Da fare: Prosegui l'articolo sui progetti chiusi da Google, ripartendo subito dopo l'ultima frase su Google Glass.

Killed by Google: i progetti geniali (e falliti) che non dovevano morire

Redazione

Ogni volta che Google chiude un progetto, Internet si divide tra malinconia e ironia. C’è persino un archivio dedicato — Killed by Google — che tiene il conto delle sue “vittime”: prodotti lanciati con entusiasmo e poi sepolti in silenzio. Un museo dell’innovazione temporanea, dove si scopre che anche i giganti sbagliano (molto, e spesso).

Google Reader – la fine dell’informazione intelligente

Nato nel 2005, Google Reader era la miglior app per leggere notizie e blog. Nel 2013 Google lo uccise “per scarso utilizzo”. In realtà voleva spingere gli utenti su Google+, il social che a sua volta sarebbe fallito pochi anni dopo. Reader resta uno dei simboli del tradimento digitale: quando qualcosa funziona troppo bene, viene cancellato.

Google+ – il social network senza anima

Doveva sfidare Facebook. Invece Google+ finì per diventare un deserto di post aziendali e profili fantasma. Chi lo ricorda, lo fa con tenerezza e un pizzico di trauma. Nel 2019, dopo una falla di sicurezza, Google decise di staccare la spina. Un caso da manuale: il potere tecnologico non basta a costruire una comunità.

Il logo di Google+

Google Stadia – il sogno del gaming nel cloud

Con Stadia, Google prometteva di eliminare le console e portare i videogiochi nel cloud. Ma i titoli esclusivi erano pochi, la comunicazione confusa, e la fiducia minima. Nel 2023, chiusura definitiva. Gli utenti sono stati rimborsati, ma il concetto — il Netflix dei videogiochi — è rimasto un’occasione mancata.

Il controller di Google Stadia

Google Glass – il futuro arrivato troppo presto

Gli occhiali AR di Google dovevano rivoluzionare il modo di vedere il mondo. Invece, nel 2013, divennero un simbolo di eccesso tecnologico: troppo costosi, troppo invasivi, troppo strani. Furono ritirati, poi riadattati all’industria. Oggi vengono ricordati come il Black Mirror reale della Silicon Valley.

Voci per trovare testo ed elementi:
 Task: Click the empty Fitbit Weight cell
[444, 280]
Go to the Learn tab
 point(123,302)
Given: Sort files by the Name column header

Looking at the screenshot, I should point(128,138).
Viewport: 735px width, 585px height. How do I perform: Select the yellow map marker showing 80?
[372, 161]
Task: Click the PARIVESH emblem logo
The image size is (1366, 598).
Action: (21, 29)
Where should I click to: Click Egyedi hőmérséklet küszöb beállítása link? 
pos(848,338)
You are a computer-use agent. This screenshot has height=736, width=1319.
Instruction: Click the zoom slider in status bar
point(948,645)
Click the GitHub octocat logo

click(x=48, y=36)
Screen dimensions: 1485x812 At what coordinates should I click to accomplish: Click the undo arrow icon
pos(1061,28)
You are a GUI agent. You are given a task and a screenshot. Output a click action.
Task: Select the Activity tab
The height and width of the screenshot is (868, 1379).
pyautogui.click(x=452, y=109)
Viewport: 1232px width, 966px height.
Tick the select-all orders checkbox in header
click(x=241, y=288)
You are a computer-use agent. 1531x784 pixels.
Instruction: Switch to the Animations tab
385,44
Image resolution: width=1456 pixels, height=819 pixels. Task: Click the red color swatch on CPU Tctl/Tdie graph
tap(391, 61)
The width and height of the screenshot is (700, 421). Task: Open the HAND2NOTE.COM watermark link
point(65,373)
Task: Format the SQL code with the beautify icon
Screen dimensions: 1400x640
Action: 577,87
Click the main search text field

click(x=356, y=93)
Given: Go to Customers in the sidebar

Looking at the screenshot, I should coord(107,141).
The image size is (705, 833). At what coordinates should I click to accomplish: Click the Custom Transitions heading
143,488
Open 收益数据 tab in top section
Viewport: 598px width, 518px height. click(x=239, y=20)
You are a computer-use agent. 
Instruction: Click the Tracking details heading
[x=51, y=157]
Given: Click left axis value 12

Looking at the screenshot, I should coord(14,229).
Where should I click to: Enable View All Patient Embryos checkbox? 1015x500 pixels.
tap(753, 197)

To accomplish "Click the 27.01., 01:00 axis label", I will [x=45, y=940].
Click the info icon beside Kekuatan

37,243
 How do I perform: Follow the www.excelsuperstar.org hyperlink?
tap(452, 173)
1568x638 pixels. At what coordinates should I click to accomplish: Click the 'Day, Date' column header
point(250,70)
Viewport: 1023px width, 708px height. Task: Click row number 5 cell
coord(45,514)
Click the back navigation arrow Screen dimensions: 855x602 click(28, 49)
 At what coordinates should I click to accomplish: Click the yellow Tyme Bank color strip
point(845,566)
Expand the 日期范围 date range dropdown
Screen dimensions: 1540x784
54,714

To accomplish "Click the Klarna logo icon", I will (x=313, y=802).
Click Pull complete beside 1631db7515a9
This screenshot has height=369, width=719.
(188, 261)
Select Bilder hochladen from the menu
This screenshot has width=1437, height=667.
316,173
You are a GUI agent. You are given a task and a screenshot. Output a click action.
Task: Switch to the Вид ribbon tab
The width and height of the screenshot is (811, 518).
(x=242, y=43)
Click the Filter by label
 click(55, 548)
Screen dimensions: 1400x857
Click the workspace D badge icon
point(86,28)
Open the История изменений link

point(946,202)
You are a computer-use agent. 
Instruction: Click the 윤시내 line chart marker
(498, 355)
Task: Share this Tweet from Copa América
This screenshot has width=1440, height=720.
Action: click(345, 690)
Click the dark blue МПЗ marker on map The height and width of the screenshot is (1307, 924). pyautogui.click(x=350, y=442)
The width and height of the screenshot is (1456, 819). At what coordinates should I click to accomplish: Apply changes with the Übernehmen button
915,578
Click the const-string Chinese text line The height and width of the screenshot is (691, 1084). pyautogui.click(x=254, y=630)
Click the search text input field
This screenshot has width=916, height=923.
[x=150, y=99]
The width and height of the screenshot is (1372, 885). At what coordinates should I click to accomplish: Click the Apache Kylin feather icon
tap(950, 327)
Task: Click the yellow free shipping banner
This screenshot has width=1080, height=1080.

Risultato:
Google Wave – la genialità che nessuno capì

Nel 2009 Google presentò Wave, un esperimento che univa email, chat e collaborazione in tempo reale. Era avanti di dieci anni, ma senza una direzione chiara. Fu chiuso nel 2012, ma molte sue funzioni oggi vivono in Gmail e Docs. Un fallimento che ha generato mezza produttività moderna.

Google Hangouts – quando la confusione uccide

Hangouts doveva unire tutto: chat, video, chiamate. Peccato che Google avesse già troppe app simili (Talk, Allo, Duo, Chat, Meet…). La chiusura nel 2022 è stata quasi liberatoria. Il problema non era la tecnologia, ma la bulimia progettuale.

Google Hangouts spendo nel 2020

Google Allo – l’AI prima dell’AI

Nel 2016 nasce Allo, app di messaggistica con risposte automatiche e suggerimenti smart. Era il primo esperimento di chat con intelligenza artificiale integrata, ma non riuscì a emergere. Nel 2019 venne chiusa, lasciando un’eco nel futuro: oggi i suoi frammenti vivono in Assistant e Messages.

Picasa – l’unico addio felice

Non tutti i progetti Google chiusi finiscono male. Picasa, storico software per gestire foto, è stato assorbito in Google Photos, diventato un successo mondiale. È la prova che non tutto ciò che muore scompare: a volte si trasforma.

Picasa è diventato Google Foto

Inbox – l’email che amavano tutti

Inbox reinventava Gmail con intelligenza e design pulito. Era fluido, organizzato, con promemoria e raggruppamenti automatici. Poi Google lo chiuse “per semplificare l’esperienza utente”. Traduzione: Gmail doveva restare il prodotto principale. Molti utenti non l’hanno mai perdonata per questo.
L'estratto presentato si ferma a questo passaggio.